PASSAGE PROVIDED:
============

# Pooh Cottage Budleigh Salterton



## LadyJ

Hi All

Any one fancy joining us at Pooh Cottage Budleigh Salerton EX9 7AQ on the 9th to 11th July £12 per night including electric on grass pitch.

Nothing organised just do your own thing weekend but we will be there to talk to you if you want to that is :lol:

We are actually having a staff meeting at Nukes on the Saturday so nobody on MHF staff side will be around on site then, but Pooh Cottage are quite happy for us to have up to 20 vans there so if you would like to join us there please let me know via a pm a.s.a.p so I can let the site know how many to expect.

Pooh Cottage

We do have it slightly cheaper than their usual price as I asked nicely :lol: at the moment we have about 7 of us going so still 13 places left.

Jacquie


----------



## LadyJ

Nobody interested in coming to Pooh then????



Jacquie


----------



## lindyloot

Hi Jacquie, we are interested but it all depends on when Rich's son Clay has his operation we have been told the beginning of july and are awaiting d definate date,
Lin


----------



## midlifecrisismil

Have spent happy times in Budleigh Salterton - its a lovely place but already committed on that weekend.

I will bump you.


Have a great time

Milly


----------



## LadyJ

Ok Lin hope you can make it to Pooh



Thanks Milly sorry you can't make it  



Can anybody make it?????

============

STORED DATA:
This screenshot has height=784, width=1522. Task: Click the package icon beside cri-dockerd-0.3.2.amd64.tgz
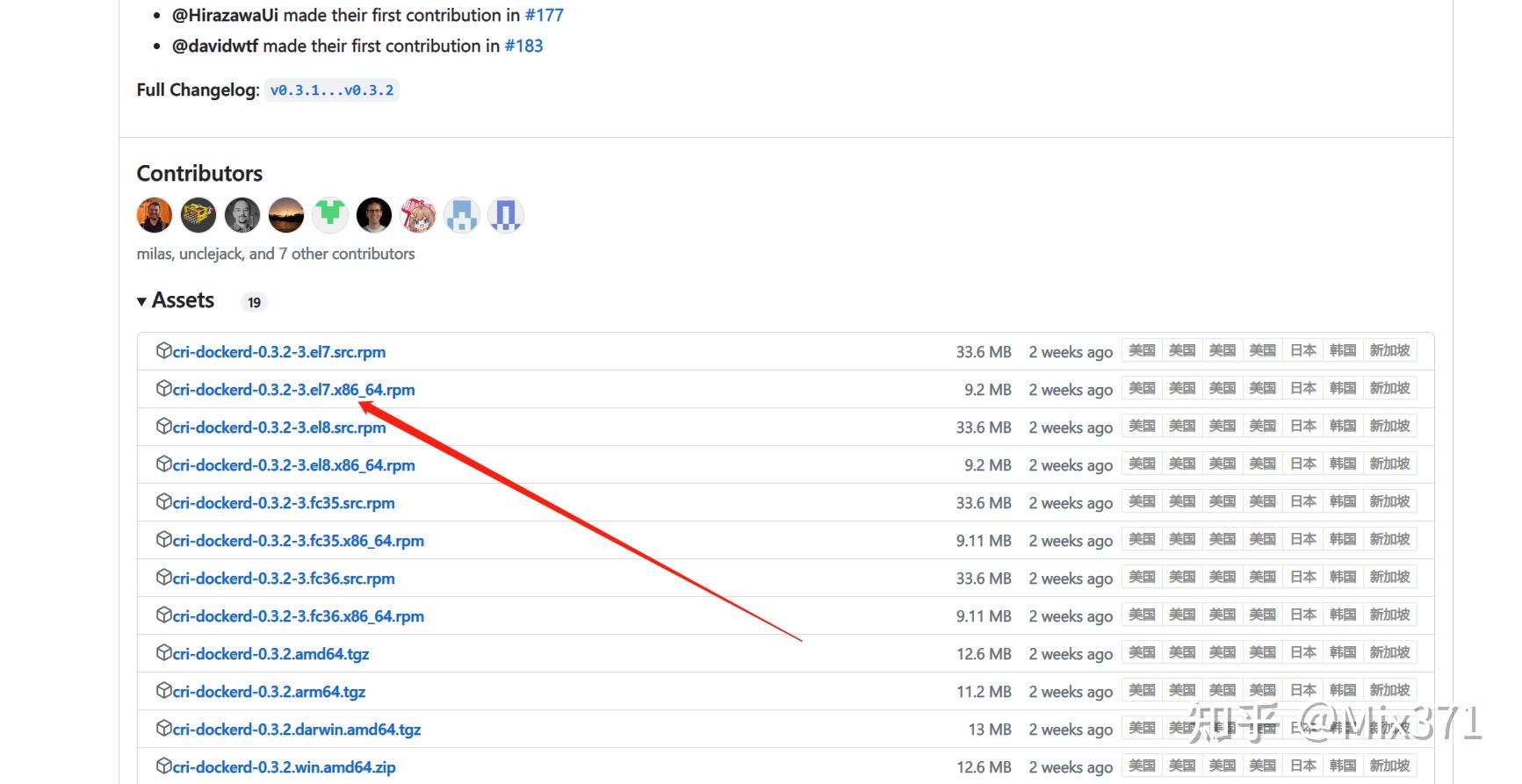click(163, 653)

============

GOALS:
1. Give each distinct username shown as a post heading in the Pooh Cottage thread above.
2. Pick up the Pooh Cottage thread above with the next reply in the conversation.

RESPONSES FOR EACH TASK:
1. LadyJ, lindyloot, midlifecrisismil

2.
Jacquie


----------



## Pollydoodle

Hi Jacquie
would love to have come, but have a family wedding that w'end :evil:


----------



## Jennifer

Sorry Jacquie already away.

Hope you get a few more units, as I am sure it will be fun.

Jenny


----------



## relay

LadyJ said:


> Can anybody make it?????
> 
> Jacquie


I've just told some friends about this. They're not members here (yet) but love Pooh Cottage. They're away at the mo, without internet, but will check this when they get back in the next couple of days. So that's a maybe  Is there a cut-off date for signing up?

-H


----------



## LadyJ

relay said:


> LadyJ said:
> 
> 
> 
> Can anybody make it?????
> 
> Jacquie
> 
> 
> 
> I've just told some friends about this. They're not members here (yet) but love Pooh Cottage. They're away at the mo, without internet, but will check this when they get back in the next couple of days. So that's a maybe  Is there a cut-off date for signing up?
> 
> -H
Click to expand...

Hi relay

Your friends would have to become members of MHF first, they do not have to be subscribers but would have to join MHF and have a user name. As to cut off date a.s.a.p as I have to let Pooh know how many to expect in the next couple of weeks. Hope you can all make it.

Jacquie


----------



## relay

LadyJ said:


> Hi relay
> 
> Your friends would have to become members of MHF first, they do not have to be subscribers but would have to join MHF and have a user name. As to cut off date a.s.a.p as I have to let Pooh know how many to expect in the next couple of weeks. Hope you can all make it.
> 
> Jacquie


Thanks, Jacquie. I extolled the virtues of subscribing anyway  We'll be in touch soon.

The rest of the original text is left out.